47.         The FTT's finding that the withdrawal of the objection to the claim was "equivocal" suggests that it considered the email of 25 April was capable of more than one interpretation.  What alternative meaning the communication might have been capable of bearing is not explained either by the FTT or by the respondent and in my judgment the email was clear.  It communicated the appellant's instructions to its solicitor that the counter-notice was withdrawn, and it invited the respondent to withdraw its own application.  It did not say, in terms, that the appellant agreed that the respondent was entitled to acquire the right to manage, but in a communication between solicitors who understood perfectly well what they were doing, that was the information which it undoubtedly conveyed.  The withdrawal of the counter-notice in writing can only have meant that the appellant was agreeing that the respondent was entitled to acquire the right to manage.  Similarly, the invitation to withdraw the application was only explicable if the application was no longer necessary because the right to manage would now be acquired without a determination.          
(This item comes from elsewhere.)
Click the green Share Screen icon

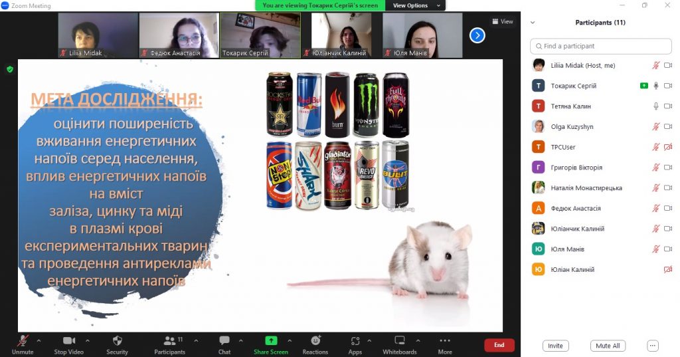point(270,340)
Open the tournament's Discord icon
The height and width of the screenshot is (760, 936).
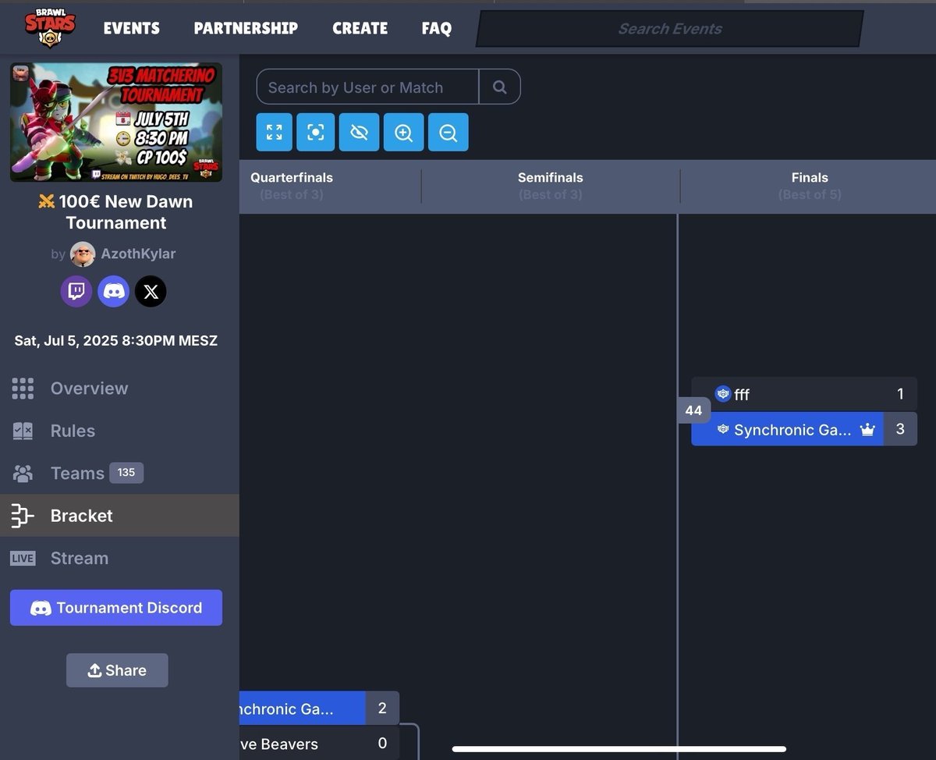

48.         In short, looked at objectively, none of the conduct on the part of the appellant or its solicitors relied on by the FTT was unreasonable.  It follows that the FTT did not have discretion to order the payment of the respondent's costs and its decision to do so must be set aside. 

 

Martin Rodger KC,

Deputy Chamber President

9 December 2024

 

 

 

Right of appeal 

Any party has a right of appeal to the Court of Appeal on any point of law arising from this decision.  The right of appeal may be exercised only with permission. An application for permission to appeal to the Court of Appeal must be sent or delivered to the Tribunal so that it is received within 1 month after the date on which this decision is sent to the parties (unless an application for costs is made within 14 days of the decision being sent to the parties, in which case an application for permission to appeal must be made within 1 month of the date on which the Tribunal's decision on costs is sent to the parties).  An application for permission to appeal must identify the decision of the Tribunal to which it relates, identify the alleged error or errors of law in the decision, and state the result the party making the application is seeking.  If the Tribunal refuses permission to appeal a further application may then be made to the Court of Appeal for permission.